The authors finally group interventions into two broad categories: those that provide minimal or no health benefit and those that provide net benefit. While certainly effective in reducing medical waste, such categorization severely limits the ability to manage the various types of marginally effective care. I believe the primary reason why this was done was to avoid the complicated proposition of recommending a value of a QALY. Placing a value on QALY would permit a third and extremely valuable category of interventions where the marginal costs are less than the marginal value.

The determination of the value of a QALY is extremely complicated. Factors such as age, income, wealth, race and national origin are extremely important. Poor countries with limited resources value individuals who are productive members of society. In those countries, the young and the old are worth less than middle aged working individuals. Some countries simply value life less than others or choose to limit resources globally allocated to healthcare. Finally, some individuals choose to spend much more on the margin for an additional QALY.

The range of values for a QALY is huge. The World Health Organization places the value of a QALY at three times Gross Domestic Product (GDP) per capita, or about $22,000. The British National Institute for Health and Clinical Excellence places it at about $40,000.3 Not surprisingly, in the US the value is often quoted at $100,000 or more. No wonder the US spends much more on healthcare than others - we value each QALY more than anyone else in the world.

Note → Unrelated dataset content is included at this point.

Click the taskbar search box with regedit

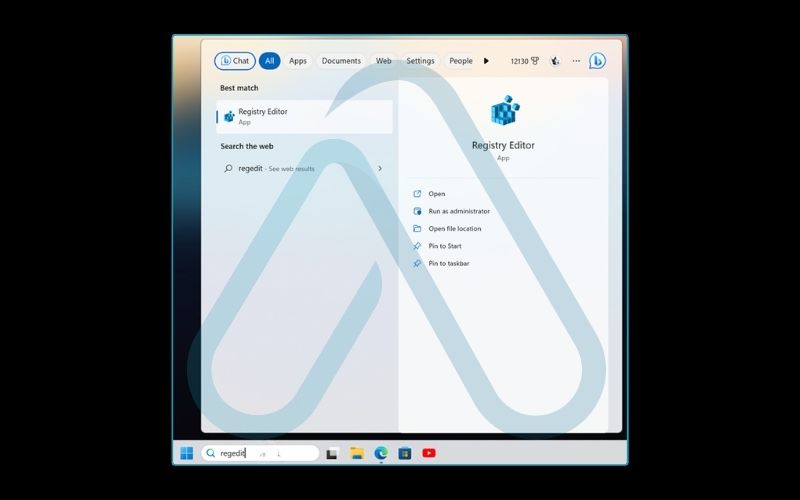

Once we decide on a reasonable QALY value, we then can expand our analysis to three categories of interventions in order to manage each very differently. First, interventions where the marginal benefit is more than the marginal cost (Appendix, left of B) should be fully covered and fully paid. Most public health interventions: vaccinations, prevention and wellness programs are in this category. Any management of those interventions reduces utilization and therefore overall health.4 Second, interventions where the marginal benefit is less than the marginal cost (Appendix, between A and B) should be covered and managed. This is the area where managed care must be permitted to creatively effect allocation and overall utilization. Third, interventions where the marginal benefit is not positive (Appendix, right of A) should not be covered and aggressively eliminated. Non-beneficial care causes harm and crowds out scarce resources for beneficial interventions.

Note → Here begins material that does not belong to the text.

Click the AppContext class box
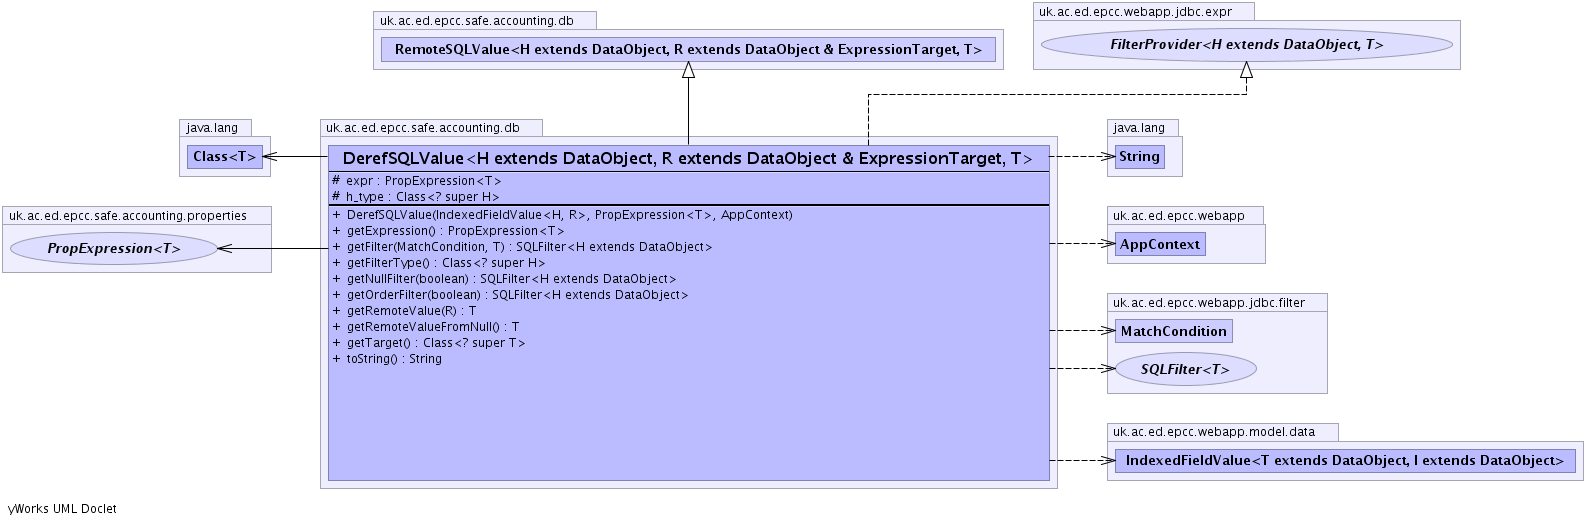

Finally, once a cost curve is defined for each specific disease, we can actively bend the cost curve downward. Medical waste is rampant and medical profits are excessive.5 Even worse, those problems are very difficult to fix because each healthcare dollar saved is a dollar lost by someone else. Medical waste and profits have politically active constituents who do not care about access.

Our healthcare resources are scarce and must be utilized wisely in order to ensure access. Getting rid of interventions that are of no benefit, managing interventions of marginal benefit, encouraging interventions of high benefit and increasing the efficiency of all interventions will dramatically improve the access of healthcare to everyone.

Appendix

References

1. Owens, D.K., Qaseem, A. High-value, cost-conscious health care: concepts for clinicians to evaluate the benefits, harms, and costs of medical intervention. Ann Intern Med. 2011;154: 174-180.
2. Parkin, D., Rice, N. Statistical analysis of EQ-5D profiles: does the use of value sets bias interference? Med Decis Making 30:556-565.
3. National Institute of Health and Clinical Excellence. Guide to methods of technology appraisal. Accessed May 27, 2011. http://www.nice.org.uk/media/B52/A7/TAMethodsGuideUpdatedJune2008.pdf
4. Buntin, M.B., Haviland, A.M. Healthcare spending and preventative care in high-deductible and consumer-directed health plans. Am J. Manag Care.17(3): 222-230.
5. Fuchs, V.R. Eliminating “waste” in health care. JAMA 302(22): 2481-2481.